▸ What is asked
Which lines in the rows below contain the string "Click"? List each of them, counting a match only when the capitalization is the same.

▸ Data supplied
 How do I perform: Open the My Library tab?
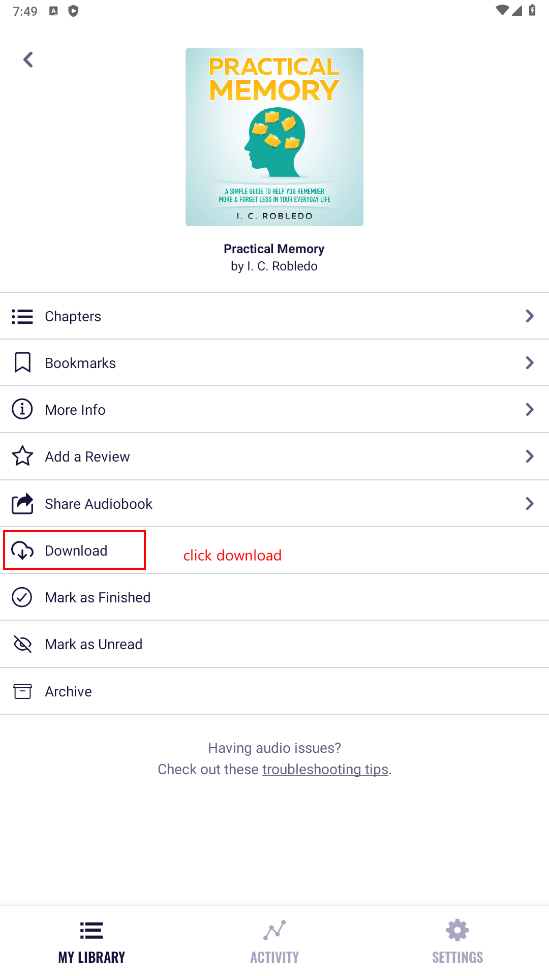(x=92, y=942)
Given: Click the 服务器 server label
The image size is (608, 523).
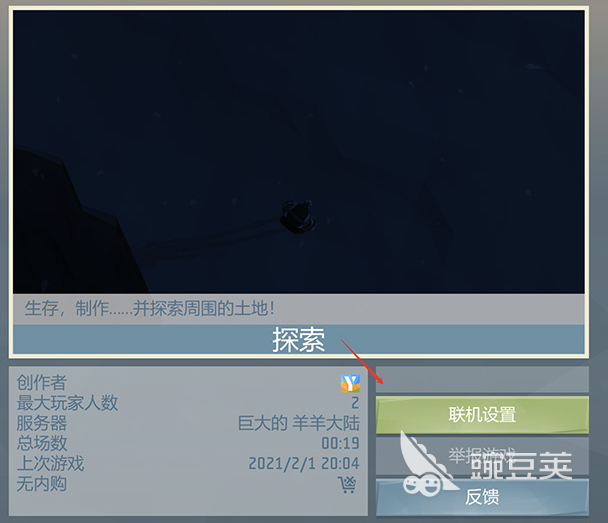Looking at the screenshot, I should [x=41, y=423].
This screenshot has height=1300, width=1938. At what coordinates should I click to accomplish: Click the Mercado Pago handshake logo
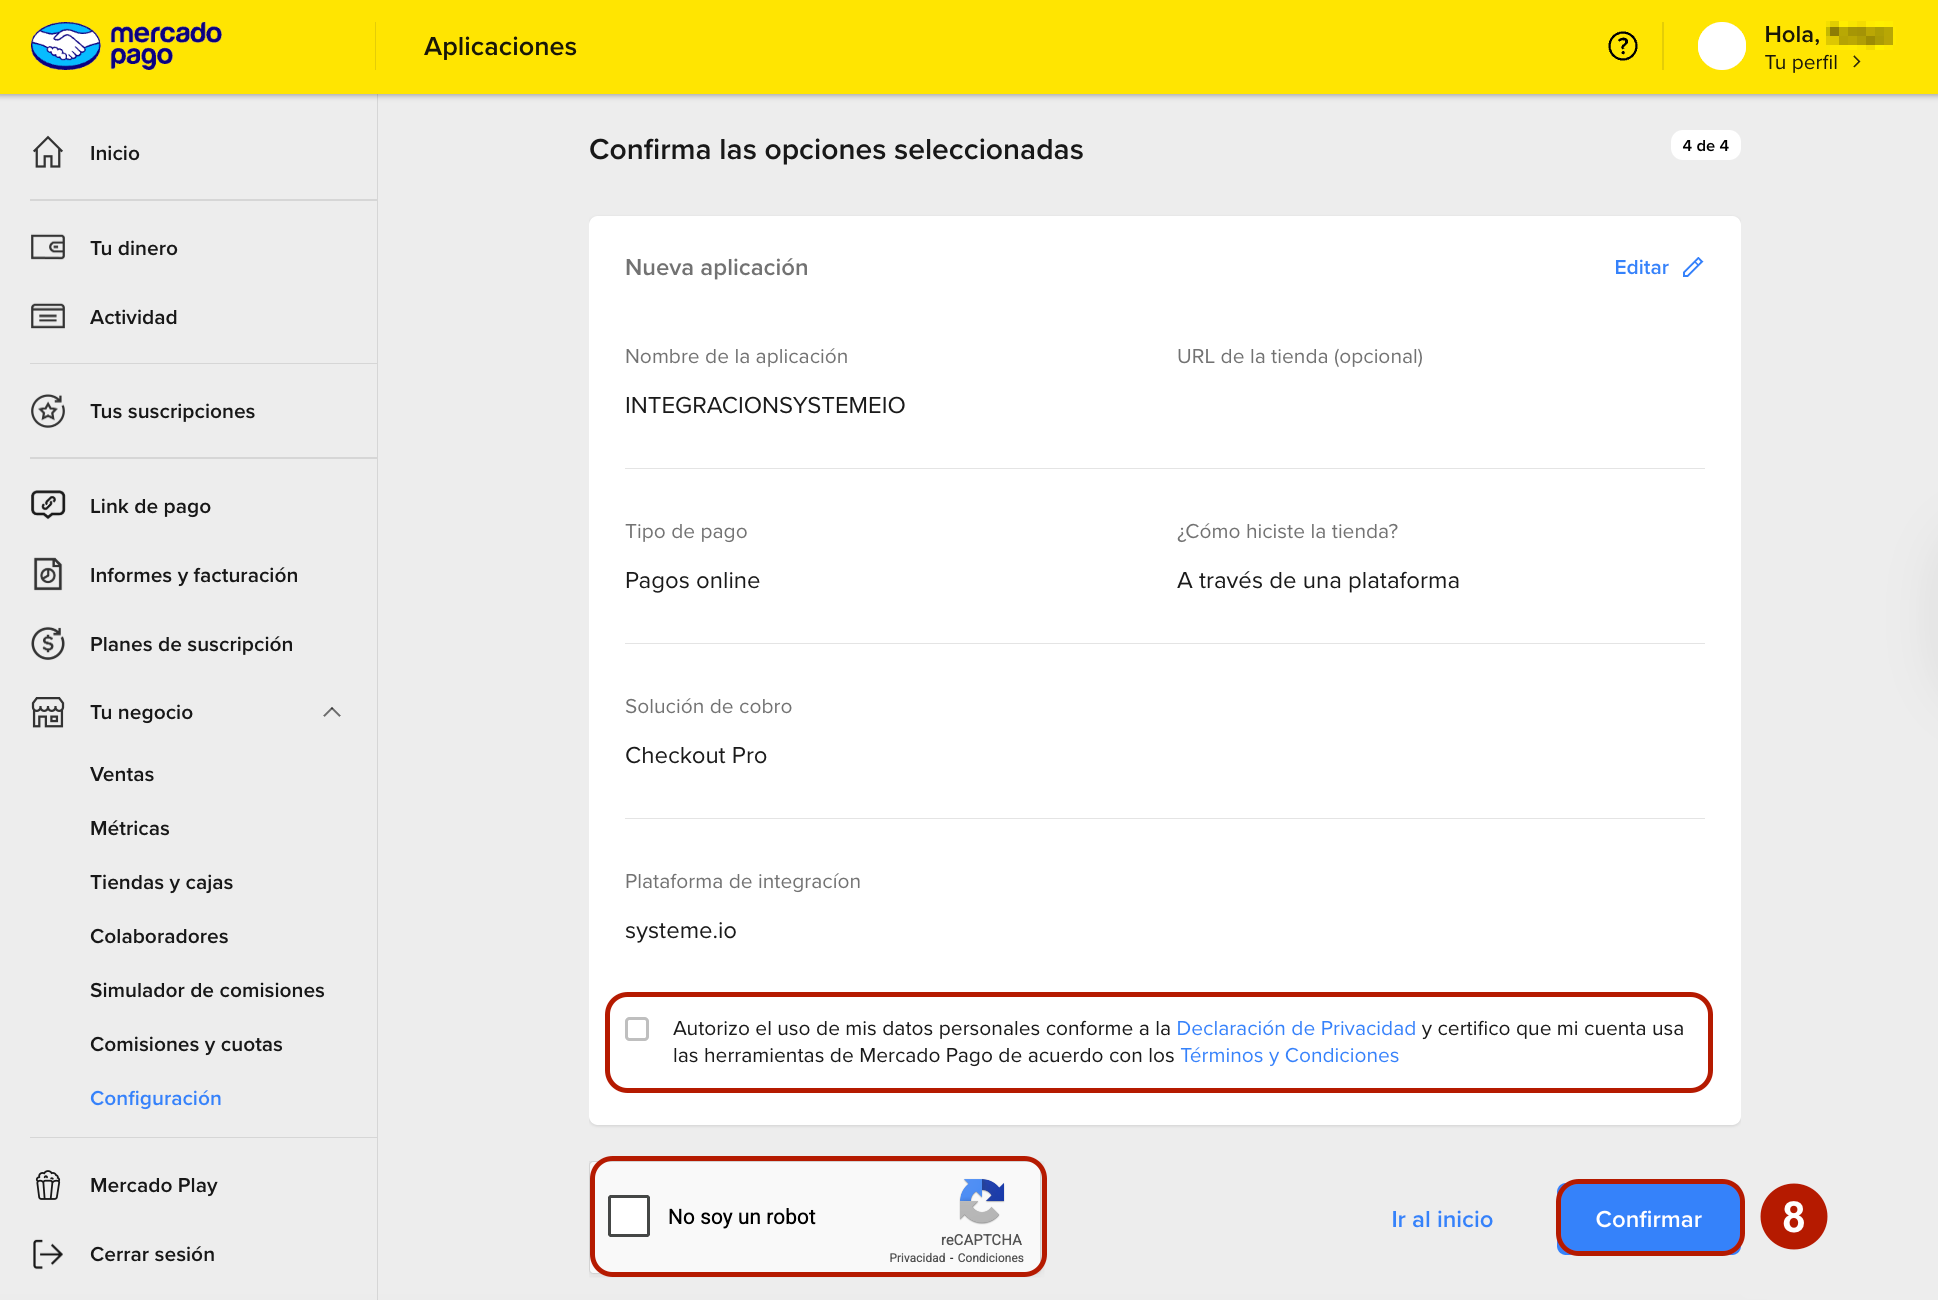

▸ Result of this exercise
Given: Click the 服务器 server label
This screenshot has height=1300, width=1938. At what coordinates should I click to accomplish: Click the Mercado Pago handshake logo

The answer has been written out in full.